Packer: Azure storage account type for OS & additional data disks not set correctly when capturing managed images in 1.3.4

Created on 12 Feb 2019  路  40Comments  路  Source: hashicorp/packer

Seems like 1.3.4 has a regression where the storage account type for both the OS and additional data disks defaults to Standard_LRS even when managed_image_storage_account_type is set to Premium_LRS.

Will work on getting you guys the debug log output and a repro case. I'm a little frustrated to be reporting regressions in both 1.3.3 and 1.3.4. :disappointed:

buildeazure regression upstream-bug

Most helpful comment

@paulmey is at Microsoft and can probably provide more details than I can.

All 40 comments

The repro template is essentially the same as the one I reported for #7077: https://gist.github.com/danports/419e4ea77fdb36cc455c0a4358409e1a

The storage account type for both OS and additional data disks is getting set correctly on 1.3.2.

Sorry @danports. You're right. We are working to address this.

I can confirm the issue in 1.3.4. I re-ran against master and the issue has been fixed.

/cc @paulmey

Thanks @boumenot. Is the fix available in any of the public Docker builds yet?

Unfortunately, I am not knowledgeable about that side of the house. I suspect only releases are made available, but @SwampDragons would know.

That's correct. We only update the public docker builds for true releases. I am happy to generate a binary for you to use in the meantime.

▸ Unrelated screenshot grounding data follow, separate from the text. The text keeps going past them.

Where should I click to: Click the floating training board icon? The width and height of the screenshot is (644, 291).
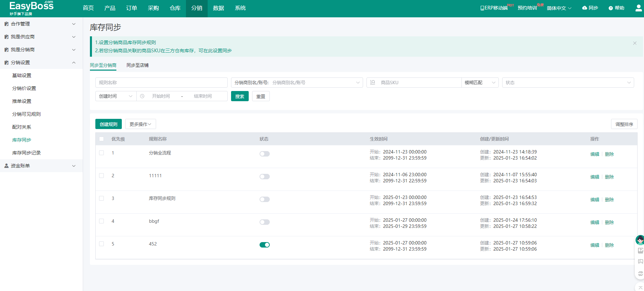pyautogui.click(x=640, y=261)
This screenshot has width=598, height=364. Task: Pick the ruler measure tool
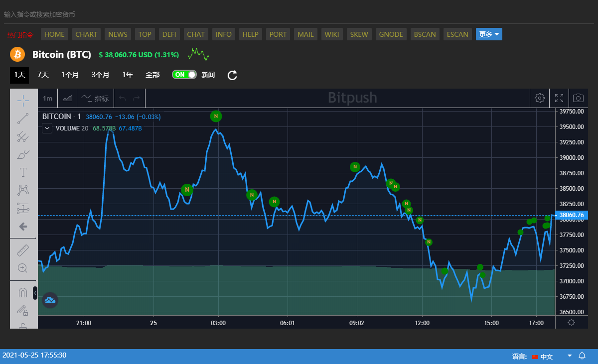point(23,250)
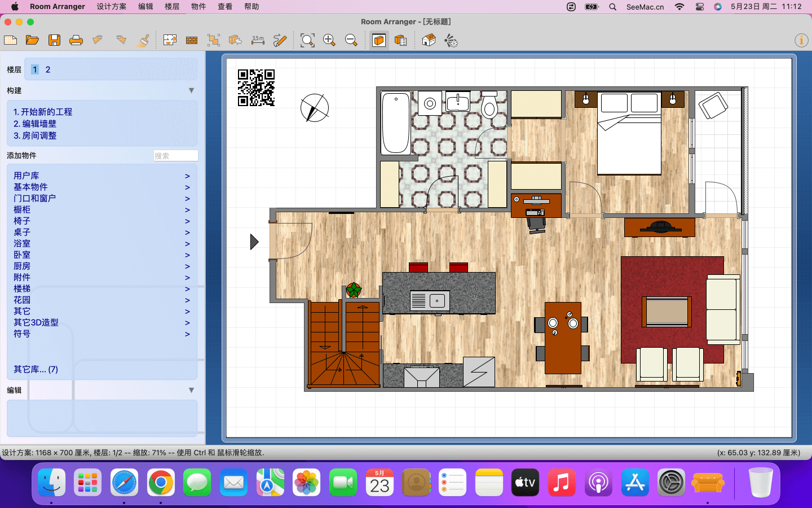Screen dimensions: 812x508
Task: Select floor 1 in floor selector
Action: point(35,69)
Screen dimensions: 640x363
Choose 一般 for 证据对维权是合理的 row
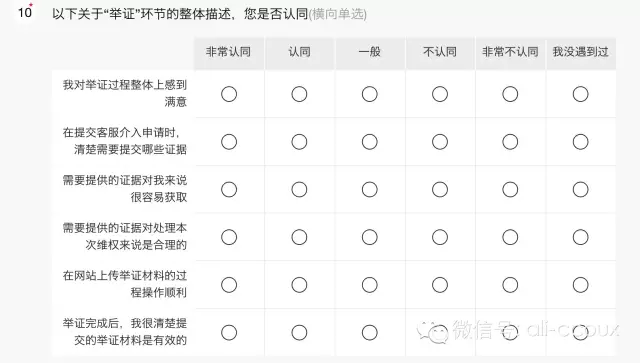[x=369, y=237]
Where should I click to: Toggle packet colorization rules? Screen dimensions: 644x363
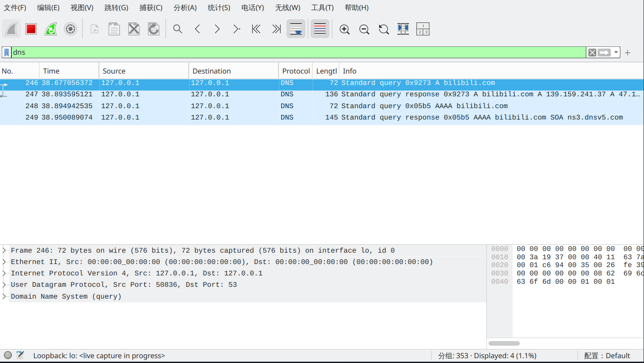click(x=320, y=29)
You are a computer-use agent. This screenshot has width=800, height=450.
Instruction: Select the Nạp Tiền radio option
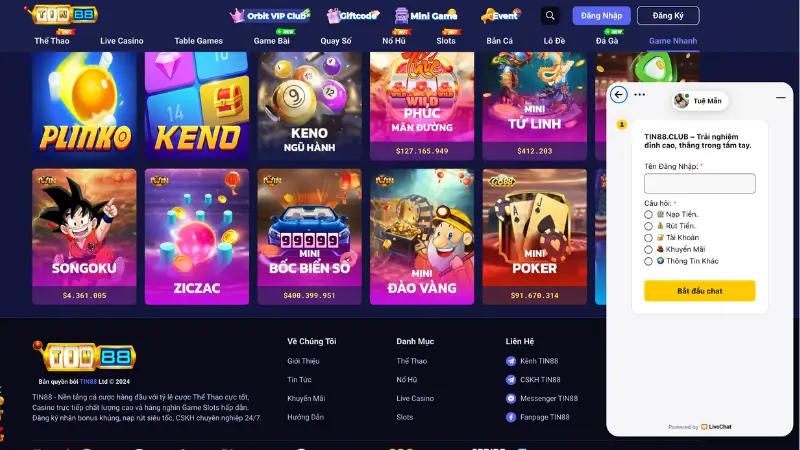coord(648,214)
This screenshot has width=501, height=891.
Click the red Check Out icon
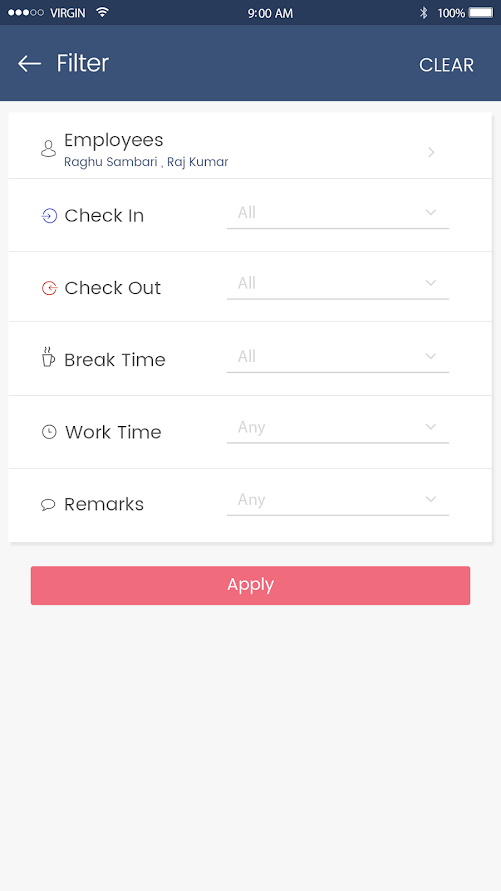49,288
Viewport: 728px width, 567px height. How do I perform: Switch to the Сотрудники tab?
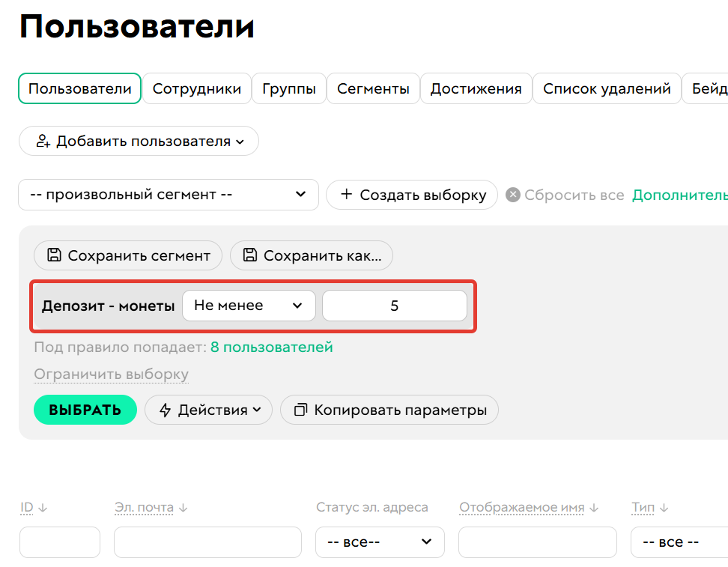pyautogui.click(x=196, y=88)
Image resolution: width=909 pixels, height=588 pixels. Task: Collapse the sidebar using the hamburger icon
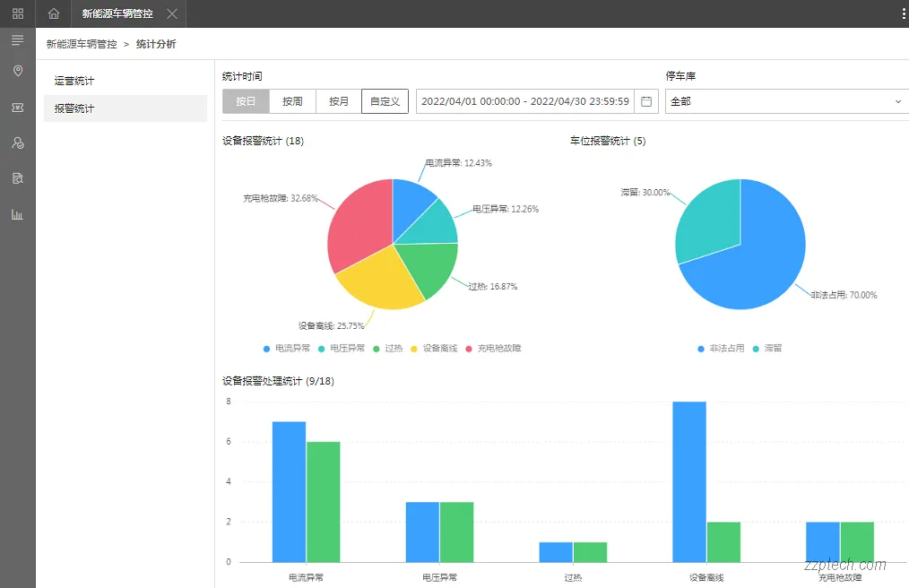coord(17,39)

Sure, if you have one, I could give it a shot. I upgraded to 1.3.4 for the #7077 fix only to discover this and downgrade back to 1.3.2 again. :expressionless:

Not sure which architecture you need so...

windows:packer.zip

osx:
packer.zip

linux:
packer.zip

Yep, running a sample build now, looks like it is working. Thanks! Any idea when 1.3.5 will be out?

Nope, I spoke too soon - this is still broken with the build provided. The temporary disks spun up by Packer are premium disks, but the disks in the managed image Packer captures are standard disks.

I may be misunderstanding you. The type of disk is not intrinsic to the image. Once the image is captured you can deploy it to standard or premium disks.

It looks like packer/builder/azure/arm/Config.toImageParameters() hasn't changed for a while. I wonder if the implementation in Azure compute started using different defaults. Seeing if I can get a repro...

@boumenot Hmm, I will try to deploy a standard HDD image to premium disks and see if that works. What is the purpose of the managed_image_storage_account_type parameter if not to configure the managed image storage account type? Is it only there to configure the storage account type for disks attached to the temporary VM Packer spins up?

@paulmey Was starting to wonder the same thing...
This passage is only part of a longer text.